On March 4, 2009, Penn Hills co-founder Frances Paolillo died at the age of 102 and the resort closed less than two months later. Monroe County took over the property in lieu of back taxes. Workers' final paychecks were never issued, and the resort owed the county over $1 million in back taxes. Already in serious disrepair, flooding and copper thieves damaged the buildings further, and the resort was abandoned.

By 2012, Monroe County had sold several small parcels of Penn Hills. However, most of the resort remained unsold. The resort's 40-acre former golf course was purchased by Stroud Township and became the ForEvergreen Nature Preserve.

In January 2016, a group of New York investors purchased what remained of Penn Hills for $400,000. The property was sold again in mid-2017 for $688,000.

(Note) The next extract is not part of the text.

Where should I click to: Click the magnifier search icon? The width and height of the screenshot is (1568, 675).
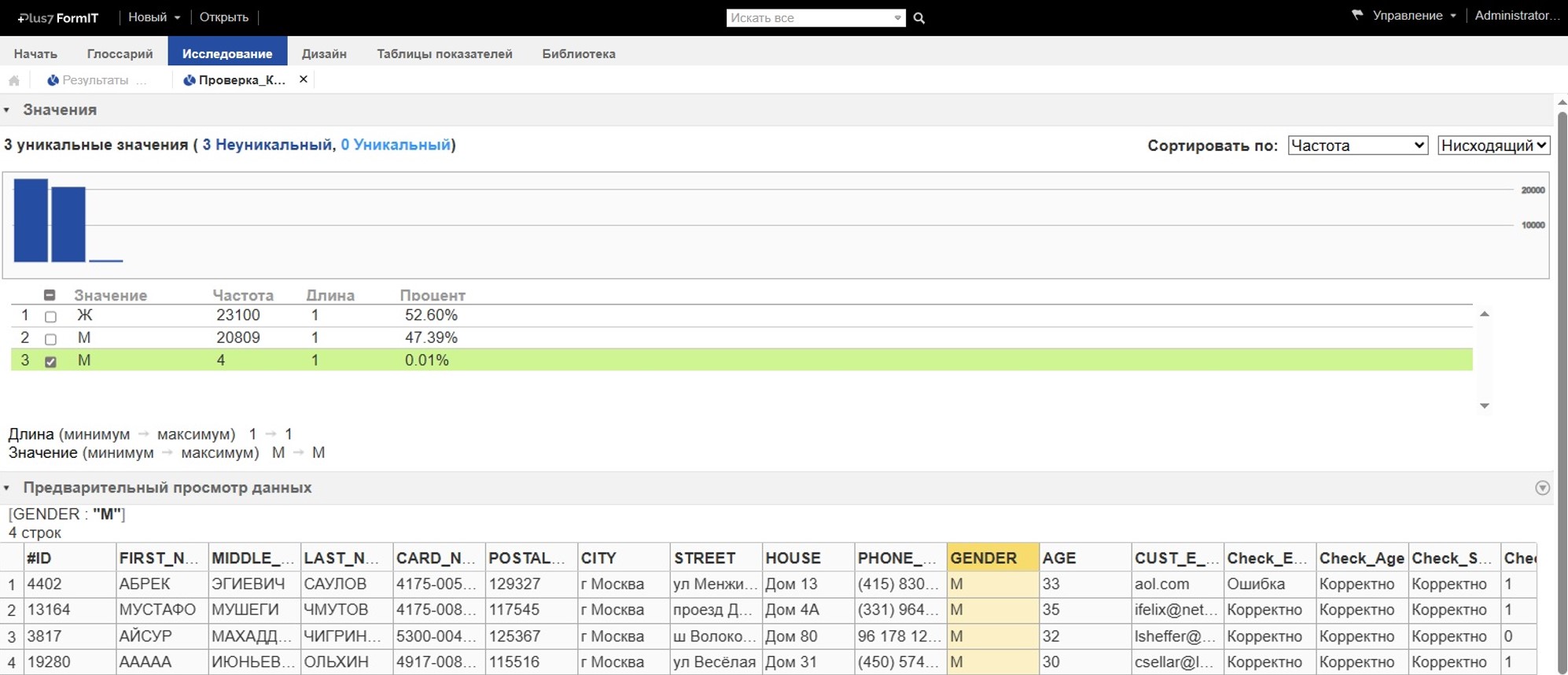click(x=918, y=18)
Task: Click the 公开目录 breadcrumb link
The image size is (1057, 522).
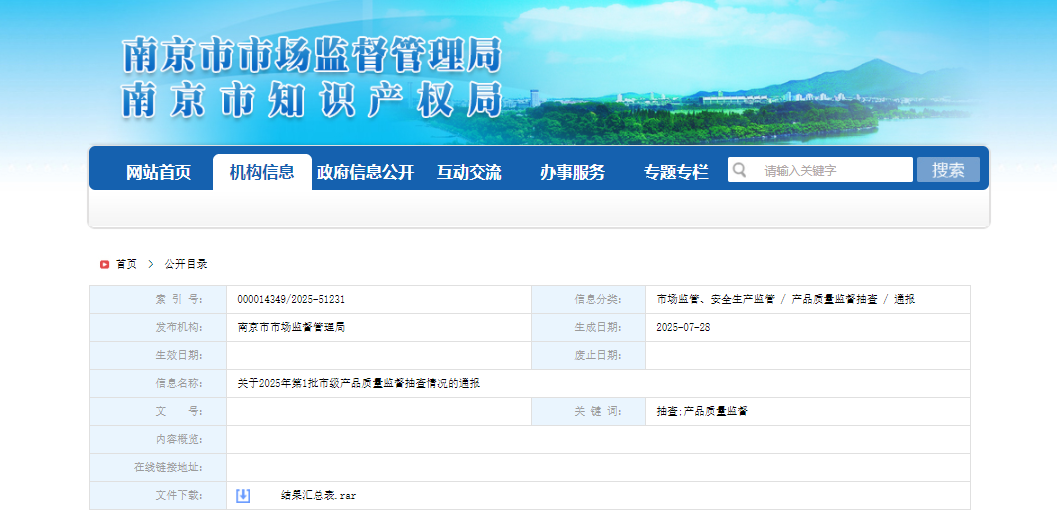Action: coord(186,264)
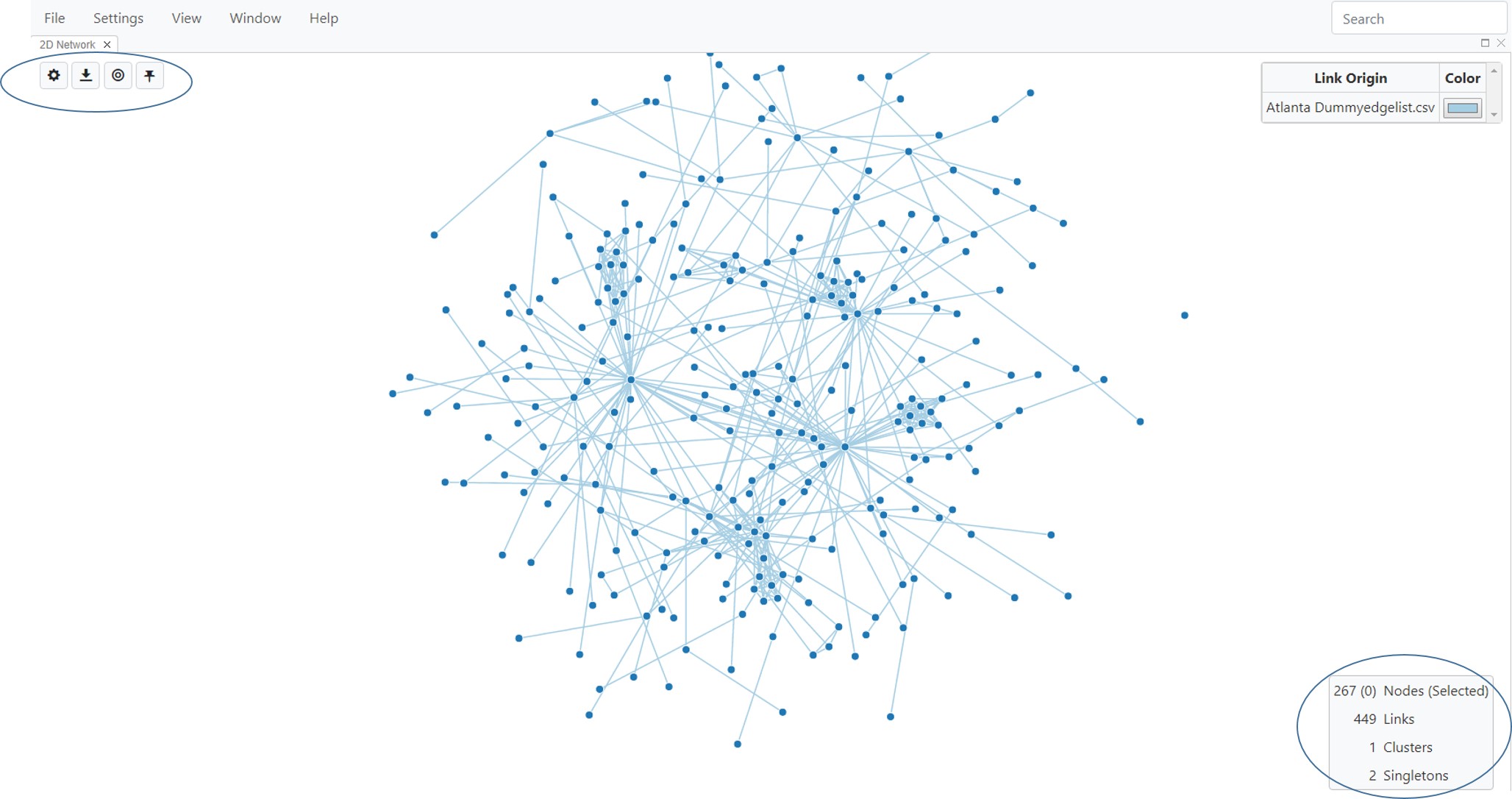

On September 4, 2017, the main building of the resort burned to the ground. This was the third time in three years that the resort had caught fire. On December 7 of the same year, the demolition of the former golf club house on the new ForEvergreen Nature Preserve began as part of the creation of the Brodhead Creek Heritage Center.

The hotel was the site of Tigers Jaw's music video for "June", from their 2017 album Spin.

A look into the hotel was last seen in February 2024 by famous TikTok urban explorer, Kayla Murphy.